Work instruction — In the entries below, find the line with "Viewport: 1216px width, 475px height." and the line with "Task: Click the export image icon"; give again those lines and every line between them, exactly.

Records supplied —
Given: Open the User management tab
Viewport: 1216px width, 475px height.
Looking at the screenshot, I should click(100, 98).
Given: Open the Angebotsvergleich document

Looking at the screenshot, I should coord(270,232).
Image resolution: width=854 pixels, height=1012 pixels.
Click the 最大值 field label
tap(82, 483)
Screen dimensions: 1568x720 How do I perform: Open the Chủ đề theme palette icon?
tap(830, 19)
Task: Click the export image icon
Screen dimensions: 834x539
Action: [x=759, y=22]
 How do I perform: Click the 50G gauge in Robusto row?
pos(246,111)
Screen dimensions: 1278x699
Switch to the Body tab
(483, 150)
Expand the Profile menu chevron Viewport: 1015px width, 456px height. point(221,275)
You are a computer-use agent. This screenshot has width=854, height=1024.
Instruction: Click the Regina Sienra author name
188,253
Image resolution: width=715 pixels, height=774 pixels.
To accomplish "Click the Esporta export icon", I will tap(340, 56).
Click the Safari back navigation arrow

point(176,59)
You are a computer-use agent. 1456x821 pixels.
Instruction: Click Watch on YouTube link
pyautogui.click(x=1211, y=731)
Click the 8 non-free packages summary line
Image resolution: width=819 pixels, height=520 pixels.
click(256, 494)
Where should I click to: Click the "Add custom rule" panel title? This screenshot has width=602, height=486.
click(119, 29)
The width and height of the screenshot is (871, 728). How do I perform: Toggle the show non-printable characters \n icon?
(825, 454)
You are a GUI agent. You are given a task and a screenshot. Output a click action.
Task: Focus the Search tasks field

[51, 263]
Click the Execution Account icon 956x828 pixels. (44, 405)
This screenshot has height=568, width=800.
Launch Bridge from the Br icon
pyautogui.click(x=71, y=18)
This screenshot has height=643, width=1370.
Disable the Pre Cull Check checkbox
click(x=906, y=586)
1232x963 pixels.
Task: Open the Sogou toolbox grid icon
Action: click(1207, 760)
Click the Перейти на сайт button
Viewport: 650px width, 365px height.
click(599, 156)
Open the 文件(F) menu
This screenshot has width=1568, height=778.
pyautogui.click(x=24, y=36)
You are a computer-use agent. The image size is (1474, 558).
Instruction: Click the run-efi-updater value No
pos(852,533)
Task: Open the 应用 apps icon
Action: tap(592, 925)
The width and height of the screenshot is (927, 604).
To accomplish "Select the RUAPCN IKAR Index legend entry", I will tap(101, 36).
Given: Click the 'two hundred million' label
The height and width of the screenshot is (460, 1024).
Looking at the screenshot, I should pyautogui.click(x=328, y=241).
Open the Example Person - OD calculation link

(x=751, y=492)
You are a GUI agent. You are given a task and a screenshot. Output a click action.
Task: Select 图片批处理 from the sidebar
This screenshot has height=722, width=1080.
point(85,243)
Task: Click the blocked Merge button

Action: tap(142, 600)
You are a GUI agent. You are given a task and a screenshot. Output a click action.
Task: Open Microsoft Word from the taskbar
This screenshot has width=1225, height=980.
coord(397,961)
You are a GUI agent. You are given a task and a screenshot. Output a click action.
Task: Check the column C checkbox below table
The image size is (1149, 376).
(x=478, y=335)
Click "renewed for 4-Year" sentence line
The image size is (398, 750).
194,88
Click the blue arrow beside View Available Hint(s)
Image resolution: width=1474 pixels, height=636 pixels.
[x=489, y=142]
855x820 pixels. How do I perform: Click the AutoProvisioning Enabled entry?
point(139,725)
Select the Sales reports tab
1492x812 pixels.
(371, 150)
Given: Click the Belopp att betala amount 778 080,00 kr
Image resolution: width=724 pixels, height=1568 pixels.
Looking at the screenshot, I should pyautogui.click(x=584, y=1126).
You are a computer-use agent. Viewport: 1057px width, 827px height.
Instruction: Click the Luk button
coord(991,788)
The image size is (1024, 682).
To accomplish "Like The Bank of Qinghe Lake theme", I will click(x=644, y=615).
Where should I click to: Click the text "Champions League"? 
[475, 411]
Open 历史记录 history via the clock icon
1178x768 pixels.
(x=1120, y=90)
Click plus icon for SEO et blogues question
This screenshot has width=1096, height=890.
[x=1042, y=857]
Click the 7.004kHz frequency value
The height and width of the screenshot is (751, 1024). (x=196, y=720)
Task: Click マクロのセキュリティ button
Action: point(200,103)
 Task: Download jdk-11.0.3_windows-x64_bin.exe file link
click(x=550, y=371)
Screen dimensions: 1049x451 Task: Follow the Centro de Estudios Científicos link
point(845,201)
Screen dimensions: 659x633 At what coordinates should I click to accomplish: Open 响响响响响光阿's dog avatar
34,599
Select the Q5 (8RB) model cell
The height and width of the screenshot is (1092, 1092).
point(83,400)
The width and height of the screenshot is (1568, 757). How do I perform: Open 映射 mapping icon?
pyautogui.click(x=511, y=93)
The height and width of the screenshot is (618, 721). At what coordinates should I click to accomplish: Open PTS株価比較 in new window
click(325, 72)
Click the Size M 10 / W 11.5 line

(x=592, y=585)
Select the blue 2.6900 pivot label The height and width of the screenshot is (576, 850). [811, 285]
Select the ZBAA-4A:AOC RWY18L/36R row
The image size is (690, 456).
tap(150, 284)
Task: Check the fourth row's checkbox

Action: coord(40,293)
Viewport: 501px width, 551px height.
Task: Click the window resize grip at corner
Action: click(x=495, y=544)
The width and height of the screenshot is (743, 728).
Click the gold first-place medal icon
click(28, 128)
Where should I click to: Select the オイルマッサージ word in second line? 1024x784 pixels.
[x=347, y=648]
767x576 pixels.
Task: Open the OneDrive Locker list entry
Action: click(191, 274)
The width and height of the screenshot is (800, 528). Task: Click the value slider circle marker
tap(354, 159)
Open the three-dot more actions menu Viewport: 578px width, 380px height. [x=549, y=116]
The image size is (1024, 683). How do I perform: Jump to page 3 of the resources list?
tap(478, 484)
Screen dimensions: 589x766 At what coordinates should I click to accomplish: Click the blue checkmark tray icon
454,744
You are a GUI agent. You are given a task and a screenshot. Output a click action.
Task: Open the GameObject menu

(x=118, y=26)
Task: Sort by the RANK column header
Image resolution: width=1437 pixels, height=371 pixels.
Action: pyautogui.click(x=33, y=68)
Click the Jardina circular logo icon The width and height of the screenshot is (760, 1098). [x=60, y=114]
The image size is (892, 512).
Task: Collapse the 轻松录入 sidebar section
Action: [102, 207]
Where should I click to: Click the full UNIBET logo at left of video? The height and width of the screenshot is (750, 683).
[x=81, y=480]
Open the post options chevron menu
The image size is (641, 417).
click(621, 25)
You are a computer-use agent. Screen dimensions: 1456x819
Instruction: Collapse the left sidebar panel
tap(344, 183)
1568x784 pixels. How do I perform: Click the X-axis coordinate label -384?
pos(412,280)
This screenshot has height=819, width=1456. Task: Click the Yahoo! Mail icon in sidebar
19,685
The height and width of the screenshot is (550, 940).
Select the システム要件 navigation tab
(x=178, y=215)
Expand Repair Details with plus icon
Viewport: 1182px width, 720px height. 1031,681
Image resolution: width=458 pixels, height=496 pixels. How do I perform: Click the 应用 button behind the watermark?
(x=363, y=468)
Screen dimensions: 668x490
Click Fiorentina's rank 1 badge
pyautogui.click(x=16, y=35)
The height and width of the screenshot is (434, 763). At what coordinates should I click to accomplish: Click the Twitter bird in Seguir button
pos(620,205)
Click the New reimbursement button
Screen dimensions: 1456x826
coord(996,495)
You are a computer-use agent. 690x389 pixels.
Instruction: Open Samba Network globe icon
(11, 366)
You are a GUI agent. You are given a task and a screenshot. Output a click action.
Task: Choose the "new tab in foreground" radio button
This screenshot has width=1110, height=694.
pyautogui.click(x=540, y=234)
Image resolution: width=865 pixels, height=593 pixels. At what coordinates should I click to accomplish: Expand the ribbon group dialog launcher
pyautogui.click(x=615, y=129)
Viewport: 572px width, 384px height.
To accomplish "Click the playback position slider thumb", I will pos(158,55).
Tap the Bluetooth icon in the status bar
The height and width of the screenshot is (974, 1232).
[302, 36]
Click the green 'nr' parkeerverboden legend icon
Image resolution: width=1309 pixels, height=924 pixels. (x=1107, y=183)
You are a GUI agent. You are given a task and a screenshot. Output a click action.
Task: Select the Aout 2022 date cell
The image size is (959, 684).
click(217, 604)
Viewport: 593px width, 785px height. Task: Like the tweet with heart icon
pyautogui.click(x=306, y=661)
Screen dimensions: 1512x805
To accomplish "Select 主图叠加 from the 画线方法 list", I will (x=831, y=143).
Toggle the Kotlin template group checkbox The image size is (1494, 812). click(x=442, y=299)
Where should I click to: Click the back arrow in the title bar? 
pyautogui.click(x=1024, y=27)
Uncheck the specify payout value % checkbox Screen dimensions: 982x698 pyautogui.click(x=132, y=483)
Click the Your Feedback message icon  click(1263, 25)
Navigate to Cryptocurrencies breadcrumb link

Reply —
Viewport: 1216px width, 475px height.
Looking at the screenshot, I should click(100, 98).
Given: Open the Angebotsvergleich document

Looking at the screenshot, I should coord(270,232).
Image resolution: width=854 pixels, height=1012 pixels.
Click the 最大值 field label
tap(82, 483)
Screen dimensions: 1568x720 How do I perform: Open the Chủ đề theme palette icon?
tap(830, 19)
Task: Click the export image icon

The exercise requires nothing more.